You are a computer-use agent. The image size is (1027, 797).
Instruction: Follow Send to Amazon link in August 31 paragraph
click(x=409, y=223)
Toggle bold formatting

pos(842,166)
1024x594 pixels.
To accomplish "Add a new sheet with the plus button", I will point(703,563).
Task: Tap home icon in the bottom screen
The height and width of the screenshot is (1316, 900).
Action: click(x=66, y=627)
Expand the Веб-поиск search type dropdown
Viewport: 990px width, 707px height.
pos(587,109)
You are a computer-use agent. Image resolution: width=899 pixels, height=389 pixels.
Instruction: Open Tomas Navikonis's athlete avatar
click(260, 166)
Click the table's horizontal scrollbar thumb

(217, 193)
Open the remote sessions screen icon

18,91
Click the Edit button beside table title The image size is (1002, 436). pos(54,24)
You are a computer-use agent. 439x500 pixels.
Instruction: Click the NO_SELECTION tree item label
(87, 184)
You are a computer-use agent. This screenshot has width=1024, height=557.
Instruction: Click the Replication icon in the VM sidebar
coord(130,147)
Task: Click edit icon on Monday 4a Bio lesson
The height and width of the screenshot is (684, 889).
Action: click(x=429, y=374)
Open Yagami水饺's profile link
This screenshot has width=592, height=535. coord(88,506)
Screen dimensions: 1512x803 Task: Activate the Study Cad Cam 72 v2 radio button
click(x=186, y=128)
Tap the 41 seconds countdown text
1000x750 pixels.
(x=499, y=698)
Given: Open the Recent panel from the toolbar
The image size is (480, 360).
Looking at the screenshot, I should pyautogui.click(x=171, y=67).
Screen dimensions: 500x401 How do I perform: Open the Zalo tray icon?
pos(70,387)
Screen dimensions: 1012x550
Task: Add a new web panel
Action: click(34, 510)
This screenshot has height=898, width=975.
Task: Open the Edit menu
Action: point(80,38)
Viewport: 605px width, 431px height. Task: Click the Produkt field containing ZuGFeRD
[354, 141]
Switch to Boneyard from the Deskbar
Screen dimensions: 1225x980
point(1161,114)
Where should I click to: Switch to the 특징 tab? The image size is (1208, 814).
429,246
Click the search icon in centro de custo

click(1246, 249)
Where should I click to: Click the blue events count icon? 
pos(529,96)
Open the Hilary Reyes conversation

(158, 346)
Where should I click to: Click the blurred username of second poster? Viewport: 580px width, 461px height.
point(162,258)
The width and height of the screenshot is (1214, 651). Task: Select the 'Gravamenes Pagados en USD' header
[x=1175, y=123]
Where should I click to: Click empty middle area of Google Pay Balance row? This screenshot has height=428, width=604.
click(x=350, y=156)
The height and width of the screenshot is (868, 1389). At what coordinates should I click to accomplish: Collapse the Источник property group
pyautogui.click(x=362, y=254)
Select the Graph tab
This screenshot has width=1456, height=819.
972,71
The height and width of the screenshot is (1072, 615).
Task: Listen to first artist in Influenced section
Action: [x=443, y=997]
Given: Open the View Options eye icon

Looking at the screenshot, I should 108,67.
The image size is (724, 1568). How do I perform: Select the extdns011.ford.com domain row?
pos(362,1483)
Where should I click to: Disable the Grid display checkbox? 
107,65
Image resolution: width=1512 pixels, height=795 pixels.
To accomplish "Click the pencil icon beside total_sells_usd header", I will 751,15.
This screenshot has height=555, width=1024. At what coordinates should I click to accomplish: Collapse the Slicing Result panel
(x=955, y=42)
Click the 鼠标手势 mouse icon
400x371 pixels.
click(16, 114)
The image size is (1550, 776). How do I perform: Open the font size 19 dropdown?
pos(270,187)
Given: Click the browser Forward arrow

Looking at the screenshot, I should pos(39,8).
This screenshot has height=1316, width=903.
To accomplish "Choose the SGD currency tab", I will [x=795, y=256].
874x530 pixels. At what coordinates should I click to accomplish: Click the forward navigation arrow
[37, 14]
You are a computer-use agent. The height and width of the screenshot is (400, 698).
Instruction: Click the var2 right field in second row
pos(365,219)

──────

Task directions: Nothing in the records should change when you repeat them all.

Answer below:
You are a computer-use agent. The image size is (1027, 797).
Instruction: Follow Send to Amazon link in August 31 paragraph
click(x=409, y=223)
Toggle bold formatting

pos(842,166)
1024x594 pixels.
To accomplish "Add a new sheet with the plus button", I will point(703,563).
Task: Tap home icon in the bottom screen
The height and width of the screenshot is (1316, 900).
Action: click(x=66, y=627)
Expand the Веб-поиск search type dropdown
Viewport: 990px width, 707px height.
pos(587,109)
You are a computer-use agent. Image resolution: width=899 pixels, height=389 pixels.
Instruction: Open Tomas Navikonis's athlete avatar
click(260, 166)
Click the table's horizontal scrollbar thumb

(217, 193)
Open the remote sessions screen icon

18,91
Click the Edit button beside table title The image size is (1002, 436). pos(54,24)
You are a computer-use agent. 439x500 pixels.
Instruction: Click the NO_SELECTION tree item label
(87, 184)
You are a computer-use agent. This screenshot has width=1024, height=557.
Instruction: Click the Replication icon in the VM sidebar
coord(130,147)
Task: Click edit icon on Monday 4a Bio lesson
The height and width of the screenshot is (684, 889).
Action: click(x=429, y=374)
Open Yagami水饺's profile link
This screenshot has width=592, height=535. coord(88,506)
Screen dimensions: 1512x803 Task: Activate the Study Cad Cam 72 v2 radio button
click(x=186, y=128)
Tap the 41 seconds countdown text
1000x750 pixels.
(x=499, y=698)
Given: Open the Recent panel from the toolbar
The image size is (480, 360).
Looking at the screenshot, I should pyautogui.click(x=171, y=67).
Screen dimensions: 500x401 How do I perform: Open the Zalo tray icon?
pos(70,387)
Screen dimensions: 1012x550
Task: Add a new web panel
Action: click(34, 510)
This screenshot has height=898, width=975.
Task: Open the Edit menu
Action: point(80,38)
Viewport: 605px width, 431px height. Task: Click the Produkt field containing ZuGFeRD
[354, 141]
Switch to Boneyard from the Deskbar
Screen dimensions: 1225x980
point(1161,114)
Where should I click to: Switch to the 특징 tab? The image size is (1208, 814).
429,246
Click the search icon in centro de custo

click(1246, 249)
Where should I click to: Click the blue events count icon? 
pos(529,96)
Open the Hilary Reyes conversation

(158, 346)
Where should I click to: Click the blurred username of second poster? Viewport: 580px width, 461px height.
point(162,258)
The width and height of the screenshot is (1214, 651). Task: Select the 'Gravamenes Pagados en USD' header
[x=1175, y=123]
Where should I click to: Click empty middle area of Google Pay Balance row? This screenshot has height=428, width=604.
click(x=350, y=156)
The height and width of the screenshot is (868, 1389). At what coordinates should I click to accomplish: Collapse the Источник property group
pyautogui.click(x=362, y=254)
Select the Graph tab
This screenshot has width=1456, height=819.
972,71
The height and width of the screenshot is (1072, 615).
Task: Listen to first artist in Influenced section
Action: [x=443, y=997]
Given: Open the View Options eye icon

Looking at the screenshot, I should 108,67.
The image size is (724, 1568). How do I perform: Select the extdns011.ford.com domain row?
pos(362,1483)
Where should I click to: Disable the Grid display checkbox? 
107,65
Image resolution: width=1512 pixels, height=795 pixels.
To accomplish "Click the pencil icon beside total_sells_usd header", I will 751,15.
This screenshot has height=555, width=1024. At what coordinates should I click to accomplish: Collapse the Slicing Result panel
(x=955, y=42)
Click the 鼠标手势 mouse icon
400x371 pixels.
click(16, 114)
The image size is (1550, 776). How do I perform: Open the font size 19 dropdown?
pos(270,187)
Given: Click the browser Forward arrow

Looking at the screenshot, I should pos(39,8).
This screenshot has height=1316, width=903.
To accomplish "Choose the SGD currency tab", I will [x=795, y=256].
874x530 pixels. At what coordinates should I click to accomplish: Click the forward navigation arrow
[37, 14]
You are a computer-use agent. The height and width of the screenshot is (400, 698).
Instruction: Click the var2 right field in second row
pos(365,219)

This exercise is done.